Emmanuelle-France

Je m’appelle Emmanuelle et j’étais parmi les 300 000 manifestant-e-s présent-e-s à Gênes en 2001.

J’ai été témoin de la violence policière et je considère que Vincenzo Vecchi et les 9 autres manifestant-e-s ne doivent pas être les boucs émissaire de cette répression d’Etat.

Vincenzo est sur le banc des accusés, je devrais donc être à ses côtés en tant que manifestante.

Le droit de manifester, d’exprimer ses idées n’est pas un délit mais un droit fondamental.

Je me déclare co-inculpée, je déclare avoir manifesté et je raconte.

J’étais déjà décidée à rejoindre le contre-sommet de Gênes lorsque les médias annoncèrent la mort de Carlo Giuliani. Il était alors encore plus évident qu’il fallait absolument s’y rendre, pour dénoncer les inégalités sociales mondiales, mais aussi la répression policière meurtrière qui s’exerçait à Gênes.

J’ai fait partie des 300 000 manifestant-e-s qui ont défilé le samedi 21 juillet 2001, au départ de la place Sturla, sur la via 5 Miaggio.

Le cortège était joyeux, paisible, multiple : enfants, parents, personnes âgées, jeunes, vache, cyclistes, … Mais rapidement la situation s’est tendue lorsque des gaz lacrymogènes ont été tirés depuis les hélicoptères.

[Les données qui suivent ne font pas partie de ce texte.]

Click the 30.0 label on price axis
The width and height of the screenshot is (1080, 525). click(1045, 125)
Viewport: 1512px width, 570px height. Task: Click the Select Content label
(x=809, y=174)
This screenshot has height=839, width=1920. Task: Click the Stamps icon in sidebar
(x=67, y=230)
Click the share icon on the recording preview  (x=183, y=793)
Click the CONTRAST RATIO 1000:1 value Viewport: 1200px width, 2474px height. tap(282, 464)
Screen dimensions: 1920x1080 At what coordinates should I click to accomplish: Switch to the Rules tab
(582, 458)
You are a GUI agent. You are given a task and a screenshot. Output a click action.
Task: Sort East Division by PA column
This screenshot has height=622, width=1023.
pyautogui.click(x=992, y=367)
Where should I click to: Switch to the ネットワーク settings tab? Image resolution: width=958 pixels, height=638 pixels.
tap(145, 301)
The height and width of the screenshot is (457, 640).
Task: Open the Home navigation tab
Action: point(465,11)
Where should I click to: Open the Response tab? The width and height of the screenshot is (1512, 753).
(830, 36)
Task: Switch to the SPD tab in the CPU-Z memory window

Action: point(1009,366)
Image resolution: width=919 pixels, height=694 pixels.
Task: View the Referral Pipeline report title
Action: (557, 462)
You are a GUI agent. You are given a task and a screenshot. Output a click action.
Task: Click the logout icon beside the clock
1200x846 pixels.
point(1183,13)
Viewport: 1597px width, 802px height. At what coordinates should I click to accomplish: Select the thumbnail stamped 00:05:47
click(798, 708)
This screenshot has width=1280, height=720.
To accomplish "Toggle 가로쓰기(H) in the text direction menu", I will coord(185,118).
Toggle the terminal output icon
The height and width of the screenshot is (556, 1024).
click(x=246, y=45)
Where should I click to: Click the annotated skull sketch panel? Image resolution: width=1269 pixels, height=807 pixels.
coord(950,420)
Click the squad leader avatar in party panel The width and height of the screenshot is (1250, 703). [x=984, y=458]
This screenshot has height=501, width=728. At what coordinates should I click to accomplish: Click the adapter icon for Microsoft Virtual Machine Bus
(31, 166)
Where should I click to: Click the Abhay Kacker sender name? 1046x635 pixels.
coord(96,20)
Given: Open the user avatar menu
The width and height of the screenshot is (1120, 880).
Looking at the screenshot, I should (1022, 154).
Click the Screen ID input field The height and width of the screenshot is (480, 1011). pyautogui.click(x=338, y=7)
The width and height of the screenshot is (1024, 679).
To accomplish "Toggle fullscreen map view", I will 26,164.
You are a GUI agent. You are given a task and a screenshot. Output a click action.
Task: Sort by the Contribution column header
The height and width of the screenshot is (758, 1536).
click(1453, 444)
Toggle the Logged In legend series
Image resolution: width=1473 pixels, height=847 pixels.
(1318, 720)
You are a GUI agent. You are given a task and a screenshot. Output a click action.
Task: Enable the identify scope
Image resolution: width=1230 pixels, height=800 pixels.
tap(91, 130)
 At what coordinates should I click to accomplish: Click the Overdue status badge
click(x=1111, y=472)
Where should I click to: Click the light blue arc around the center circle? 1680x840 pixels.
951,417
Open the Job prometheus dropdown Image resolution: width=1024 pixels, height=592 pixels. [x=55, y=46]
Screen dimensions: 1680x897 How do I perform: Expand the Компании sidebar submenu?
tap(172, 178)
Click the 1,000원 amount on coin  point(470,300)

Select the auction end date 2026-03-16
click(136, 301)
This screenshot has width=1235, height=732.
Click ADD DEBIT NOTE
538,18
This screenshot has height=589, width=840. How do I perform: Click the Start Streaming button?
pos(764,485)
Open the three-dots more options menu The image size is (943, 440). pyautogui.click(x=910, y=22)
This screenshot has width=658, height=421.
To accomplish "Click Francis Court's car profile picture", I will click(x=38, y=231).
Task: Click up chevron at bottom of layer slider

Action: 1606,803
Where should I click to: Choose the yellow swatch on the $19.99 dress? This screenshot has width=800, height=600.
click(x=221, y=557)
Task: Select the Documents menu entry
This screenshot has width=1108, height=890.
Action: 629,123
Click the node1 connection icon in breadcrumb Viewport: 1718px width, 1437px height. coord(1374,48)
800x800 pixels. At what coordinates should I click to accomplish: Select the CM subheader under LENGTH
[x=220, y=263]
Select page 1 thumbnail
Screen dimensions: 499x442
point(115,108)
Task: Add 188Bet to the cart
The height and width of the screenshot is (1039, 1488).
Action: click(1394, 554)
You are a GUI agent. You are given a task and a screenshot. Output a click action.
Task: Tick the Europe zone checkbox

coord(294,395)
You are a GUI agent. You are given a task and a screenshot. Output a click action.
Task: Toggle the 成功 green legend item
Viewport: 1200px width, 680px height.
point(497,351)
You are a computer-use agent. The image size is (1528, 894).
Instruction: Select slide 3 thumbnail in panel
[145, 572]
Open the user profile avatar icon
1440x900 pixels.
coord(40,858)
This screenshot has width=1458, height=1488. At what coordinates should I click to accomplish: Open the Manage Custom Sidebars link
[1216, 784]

Un mouvement de panique s’en est suivi, alors que les manifestant-e-s étaient coincé-e-s entre d’une part les bâtiments longeant le boulevard, et de l’autre le talus derrière lequel se trouvait la mer, avec des hommes arme au poing sur des zodiacs.

Je décidais alors de grimper ce talus, cherchant à m’abriter des tirs de grenades lacrymogènes.

Je me suis alors réfugiée dans une cage d’escalier, attendant que la situation se calme.

Il y avait là d’autres manifestant-e-s abrité-e-s au même endroit. Nous regardions les carabiniers déchirer les drapeaux, pancartes et autres restes de manifestation avec rage.

Le boulevard semblait un champ de bataille : sacs à dos, sacs de couchage, matelas abandonnés, … restes d’une énorme scène de panique générale.

Après quelques heures, je suis retournée sur le boulevard avec les autres manifestant-e-s, et j’ai quitté Gênes le plus tôt possible, traumatisée par ce que je venais de vivre. La rumeur courait qu’il ne fallait absolument pas monter dans une ambulance, même blessé-e, pour ne pas risquer d’être torturé-e.

J’appris ensuite les 600 manifestant-e-s blessé-e-s et l’évacuation sanglante, en pleine nuit, de l’école Diaz et les tortures et mauvais traitements infligés aux manifestant·es dans la caserne de Bolzaneto.

Je ne suis jamais retournée à Gênes.